An estimated 45 Ohio thrifts and 15 Maryland S&Ls thus offer a potent weapon loosely labeled ''insured money fund account.'' For the most part, they are standard depository accounts with a low minimum investment, check-writing privileges, and the double-digit yield common to money funds. And, unlike the money funds, the accounts are insured.

The result has been a spirited advertising skirmish.

''Bad News for Money Market Funds'' thumps a pugnacious ad for Government Services S&L, a Bethesda, Md., thrift. The nearby District of Columbia has been inundated with Government Services ads, featuring two-inch-high headlines and radio reminders of a toll-free, 24-hour hot line.

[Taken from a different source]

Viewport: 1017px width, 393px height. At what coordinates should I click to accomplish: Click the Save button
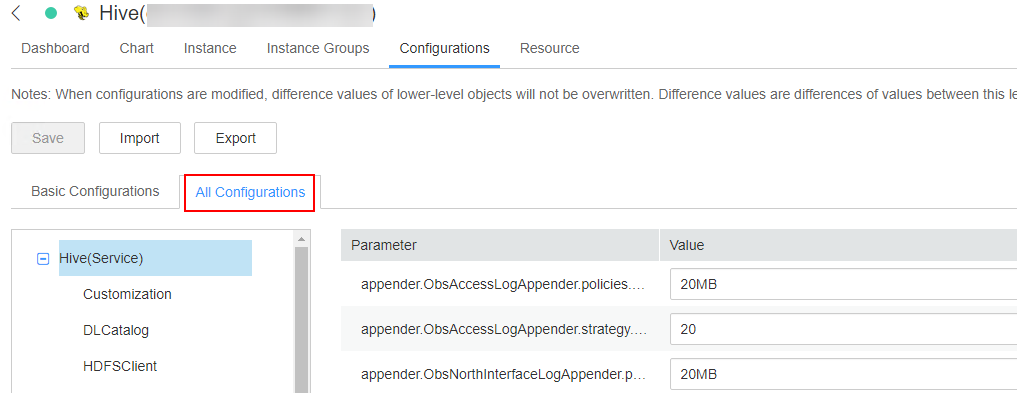pyautogui.click(x=48, y=138)
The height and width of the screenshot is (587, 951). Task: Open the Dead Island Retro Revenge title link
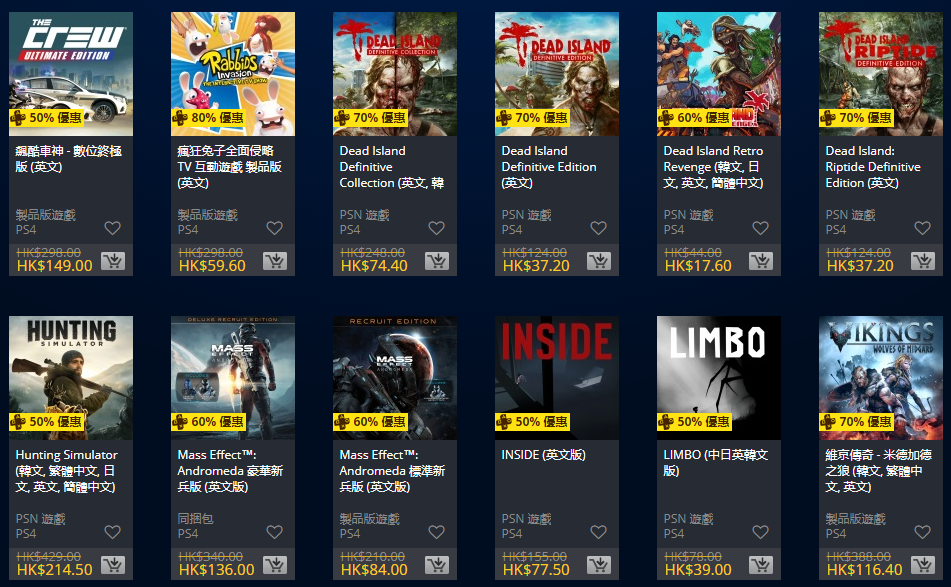coord(713,167)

''It's a better mousetrap, and we think everyone should have one,'' says Alex R. Boyle, president of Government Services.

The Government Services Insured Money Fund Account requires a $3,000 initial investment, which is also the figure for the minium balance. Three withdrawals are allowed per month. The account's effective annual yield, for the week ending May 26, was 14.93 percent.

''The money market funds have made a tremendous impact on the delivery of financial services in this country,'' Mr. Boyle says. ''We can learn from that.''

What Government Services learned was that customers wanted a daily-access, daily-yield account. Certificates of desposit, which lock up cash for a period of time, just couldn't compete with the highly liquid money funds.

So the thrift took advantage of its state-insured status and began Insured Money Fund Accounts last month. Mr. Boyle says the account is better than a money-market fund because it adds insurance and the convenience of branch banking to high yields.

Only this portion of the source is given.